* _WORK TO BE COMPLETED_
Pick the lines holding the string "computer" out of the records and copy them.

* _SUPPLIED DATA_
__________

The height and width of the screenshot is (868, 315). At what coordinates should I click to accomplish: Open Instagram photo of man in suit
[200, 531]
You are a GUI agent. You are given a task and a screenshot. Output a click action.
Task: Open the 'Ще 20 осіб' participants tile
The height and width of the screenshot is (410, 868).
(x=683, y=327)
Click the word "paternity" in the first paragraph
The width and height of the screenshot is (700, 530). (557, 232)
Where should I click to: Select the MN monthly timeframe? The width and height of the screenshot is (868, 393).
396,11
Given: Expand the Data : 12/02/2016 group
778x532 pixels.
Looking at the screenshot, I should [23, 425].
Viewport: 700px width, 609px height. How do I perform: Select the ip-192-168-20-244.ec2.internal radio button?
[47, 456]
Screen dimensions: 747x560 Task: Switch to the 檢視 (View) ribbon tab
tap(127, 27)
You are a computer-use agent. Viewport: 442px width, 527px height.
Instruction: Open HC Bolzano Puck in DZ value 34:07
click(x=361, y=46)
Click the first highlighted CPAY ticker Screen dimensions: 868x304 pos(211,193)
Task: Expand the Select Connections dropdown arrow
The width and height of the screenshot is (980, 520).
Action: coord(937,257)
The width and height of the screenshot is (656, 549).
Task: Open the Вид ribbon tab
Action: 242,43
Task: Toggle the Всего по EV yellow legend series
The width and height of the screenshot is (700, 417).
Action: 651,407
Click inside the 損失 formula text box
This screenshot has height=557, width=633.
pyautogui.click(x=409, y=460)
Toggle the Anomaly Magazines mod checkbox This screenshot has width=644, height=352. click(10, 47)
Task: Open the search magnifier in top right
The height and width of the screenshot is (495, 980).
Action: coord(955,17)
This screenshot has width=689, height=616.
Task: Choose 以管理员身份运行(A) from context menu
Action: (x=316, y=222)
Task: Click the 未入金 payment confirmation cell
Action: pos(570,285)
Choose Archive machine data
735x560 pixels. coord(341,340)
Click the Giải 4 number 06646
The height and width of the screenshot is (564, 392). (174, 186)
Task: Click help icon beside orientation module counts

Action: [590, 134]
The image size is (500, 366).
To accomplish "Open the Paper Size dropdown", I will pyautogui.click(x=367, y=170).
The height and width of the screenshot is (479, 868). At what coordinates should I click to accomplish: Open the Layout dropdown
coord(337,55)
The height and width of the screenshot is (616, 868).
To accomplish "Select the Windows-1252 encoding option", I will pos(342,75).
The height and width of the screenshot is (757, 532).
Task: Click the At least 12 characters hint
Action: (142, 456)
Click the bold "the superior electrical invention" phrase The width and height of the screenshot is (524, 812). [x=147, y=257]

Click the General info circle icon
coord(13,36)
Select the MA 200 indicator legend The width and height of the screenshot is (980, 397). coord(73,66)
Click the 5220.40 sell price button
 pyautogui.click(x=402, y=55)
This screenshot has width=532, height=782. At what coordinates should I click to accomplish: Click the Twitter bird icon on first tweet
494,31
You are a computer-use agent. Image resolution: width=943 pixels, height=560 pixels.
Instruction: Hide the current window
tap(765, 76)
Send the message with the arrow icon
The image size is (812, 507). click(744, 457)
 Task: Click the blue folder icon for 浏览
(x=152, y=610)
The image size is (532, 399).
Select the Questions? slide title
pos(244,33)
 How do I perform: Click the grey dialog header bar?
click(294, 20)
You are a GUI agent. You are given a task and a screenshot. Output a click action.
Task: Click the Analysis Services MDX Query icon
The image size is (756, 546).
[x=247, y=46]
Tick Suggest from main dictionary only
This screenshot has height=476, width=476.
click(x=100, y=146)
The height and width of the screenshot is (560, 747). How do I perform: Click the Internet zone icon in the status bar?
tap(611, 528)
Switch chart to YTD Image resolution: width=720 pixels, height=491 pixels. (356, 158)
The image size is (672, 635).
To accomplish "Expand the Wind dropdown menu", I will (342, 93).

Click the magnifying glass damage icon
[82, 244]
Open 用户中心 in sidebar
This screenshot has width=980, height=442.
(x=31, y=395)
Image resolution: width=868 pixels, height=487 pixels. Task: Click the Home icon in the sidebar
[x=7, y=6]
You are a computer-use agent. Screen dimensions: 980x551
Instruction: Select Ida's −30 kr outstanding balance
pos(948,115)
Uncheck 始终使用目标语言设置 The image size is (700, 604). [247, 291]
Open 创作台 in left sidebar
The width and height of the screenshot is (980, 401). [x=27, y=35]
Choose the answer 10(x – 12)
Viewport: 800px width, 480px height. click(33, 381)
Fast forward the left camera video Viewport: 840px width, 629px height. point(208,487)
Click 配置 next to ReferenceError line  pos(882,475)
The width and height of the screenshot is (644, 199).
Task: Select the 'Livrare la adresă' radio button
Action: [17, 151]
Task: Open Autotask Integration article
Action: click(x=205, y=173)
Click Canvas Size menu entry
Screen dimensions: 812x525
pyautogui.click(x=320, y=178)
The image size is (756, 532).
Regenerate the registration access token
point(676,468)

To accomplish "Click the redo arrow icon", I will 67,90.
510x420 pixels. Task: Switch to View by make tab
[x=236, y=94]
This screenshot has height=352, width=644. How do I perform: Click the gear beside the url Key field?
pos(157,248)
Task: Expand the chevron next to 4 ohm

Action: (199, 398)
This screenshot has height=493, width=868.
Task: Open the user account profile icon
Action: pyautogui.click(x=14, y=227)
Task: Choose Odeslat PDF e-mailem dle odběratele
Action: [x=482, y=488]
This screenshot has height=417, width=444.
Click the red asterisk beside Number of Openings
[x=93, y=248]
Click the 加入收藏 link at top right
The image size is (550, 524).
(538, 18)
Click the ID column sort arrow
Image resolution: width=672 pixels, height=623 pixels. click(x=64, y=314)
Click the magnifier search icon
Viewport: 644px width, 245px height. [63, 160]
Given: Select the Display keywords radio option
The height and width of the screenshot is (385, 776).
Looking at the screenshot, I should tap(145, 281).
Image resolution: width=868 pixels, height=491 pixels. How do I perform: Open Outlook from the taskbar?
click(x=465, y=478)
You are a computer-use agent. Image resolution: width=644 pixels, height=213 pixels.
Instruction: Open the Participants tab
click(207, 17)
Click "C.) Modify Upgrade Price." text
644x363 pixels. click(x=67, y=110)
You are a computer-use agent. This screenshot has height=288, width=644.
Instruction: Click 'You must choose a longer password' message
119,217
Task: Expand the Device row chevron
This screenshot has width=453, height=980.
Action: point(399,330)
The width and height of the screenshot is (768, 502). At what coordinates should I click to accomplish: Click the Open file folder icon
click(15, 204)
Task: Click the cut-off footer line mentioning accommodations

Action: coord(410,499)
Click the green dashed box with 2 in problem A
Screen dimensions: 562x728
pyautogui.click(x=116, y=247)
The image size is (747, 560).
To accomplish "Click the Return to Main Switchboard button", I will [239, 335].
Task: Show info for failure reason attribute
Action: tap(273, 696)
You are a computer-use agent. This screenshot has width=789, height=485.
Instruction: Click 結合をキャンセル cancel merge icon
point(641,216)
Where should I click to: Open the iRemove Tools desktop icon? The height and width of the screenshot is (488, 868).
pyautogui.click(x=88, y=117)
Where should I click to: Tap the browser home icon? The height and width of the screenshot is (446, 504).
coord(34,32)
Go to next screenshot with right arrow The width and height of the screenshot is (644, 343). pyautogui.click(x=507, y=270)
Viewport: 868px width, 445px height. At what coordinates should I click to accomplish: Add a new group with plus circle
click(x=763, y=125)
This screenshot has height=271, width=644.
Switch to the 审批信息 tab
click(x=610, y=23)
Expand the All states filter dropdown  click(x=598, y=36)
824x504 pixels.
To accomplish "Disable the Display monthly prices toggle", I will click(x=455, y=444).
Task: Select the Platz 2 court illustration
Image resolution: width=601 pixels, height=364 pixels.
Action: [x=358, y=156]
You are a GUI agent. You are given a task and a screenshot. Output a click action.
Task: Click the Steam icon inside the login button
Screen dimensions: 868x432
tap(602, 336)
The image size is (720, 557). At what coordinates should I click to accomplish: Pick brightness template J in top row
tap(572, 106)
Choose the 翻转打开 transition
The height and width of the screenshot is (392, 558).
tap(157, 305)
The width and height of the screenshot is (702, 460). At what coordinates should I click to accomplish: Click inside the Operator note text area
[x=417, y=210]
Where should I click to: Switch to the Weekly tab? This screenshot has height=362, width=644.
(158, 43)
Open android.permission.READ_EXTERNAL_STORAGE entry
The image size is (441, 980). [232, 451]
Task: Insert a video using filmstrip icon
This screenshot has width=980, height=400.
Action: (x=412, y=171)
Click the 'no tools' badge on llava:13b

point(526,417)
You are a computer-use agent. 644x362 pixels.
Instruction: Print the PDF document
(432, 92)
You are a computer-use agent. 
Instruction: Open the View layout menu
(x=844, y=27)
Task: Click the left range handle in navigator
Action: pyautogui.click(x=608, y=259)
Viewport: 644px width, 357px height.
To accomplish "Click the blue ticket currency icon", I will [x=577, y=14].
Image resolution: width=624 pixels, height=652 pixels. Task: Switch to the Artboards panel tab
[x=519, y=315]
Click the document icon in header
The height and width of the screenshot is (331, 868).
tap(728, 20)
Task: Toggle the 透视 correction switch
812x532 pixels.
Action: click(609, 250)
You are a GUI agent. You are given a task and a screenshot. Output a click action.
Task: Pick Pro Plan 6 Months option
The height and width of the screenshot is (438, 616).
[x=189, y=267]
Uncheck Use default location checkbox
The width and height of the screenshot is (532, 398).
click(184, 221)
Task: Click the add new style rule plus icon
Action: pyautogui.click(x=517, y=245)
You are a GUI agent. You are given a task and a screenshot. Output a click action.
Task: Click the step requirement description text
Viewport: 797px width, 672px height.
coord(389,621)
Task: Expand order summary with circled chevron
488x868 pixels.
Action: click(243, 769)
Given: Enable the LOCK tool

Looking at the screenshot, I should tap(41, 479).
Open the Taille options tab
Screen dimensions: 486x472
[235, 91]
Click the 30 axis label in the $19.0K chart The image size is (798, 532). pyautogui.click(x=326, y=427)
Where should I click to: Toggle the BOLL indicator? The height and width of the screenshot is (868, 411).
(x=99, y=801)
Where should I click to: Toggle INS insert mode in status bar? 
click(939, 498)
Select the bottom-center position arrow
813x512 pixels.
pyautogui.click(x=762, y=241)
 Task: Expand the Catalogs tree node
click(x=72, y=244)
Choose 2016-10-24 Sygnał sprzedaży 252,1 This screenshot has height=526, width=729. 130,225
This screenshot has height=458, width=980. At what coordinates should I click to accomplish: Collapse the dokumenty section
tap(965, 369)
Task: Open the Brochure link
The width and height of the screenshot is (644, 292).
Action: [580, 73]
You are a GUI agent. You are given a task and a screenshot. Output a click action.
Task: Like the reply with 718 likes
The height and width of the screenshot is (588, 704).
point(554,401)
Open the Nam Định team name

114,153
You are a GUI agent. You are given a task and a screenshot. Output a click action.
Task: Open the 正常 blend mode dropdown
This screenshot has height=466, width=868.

__________

* _RESULT FOR THIS EXERCISE_
You are a computer-use agent. Viewport: 442px width, 527px height.
You are a computer-use agent. Image resolution: width=943 pixels, height=560 pixels.
You are a computer-use agent. Screen dimensions: 980x551
You are a computer-use agent. Image resolution: width=644 pixels, height=213 pixels.
You are a computer-use agent. This screenshot has height=288, width=644.
You are a computer-use agent. This screenshot has width=789, height=485.
You are a computer-use agent. 644x362 pixels.
You are a computer-use agent. 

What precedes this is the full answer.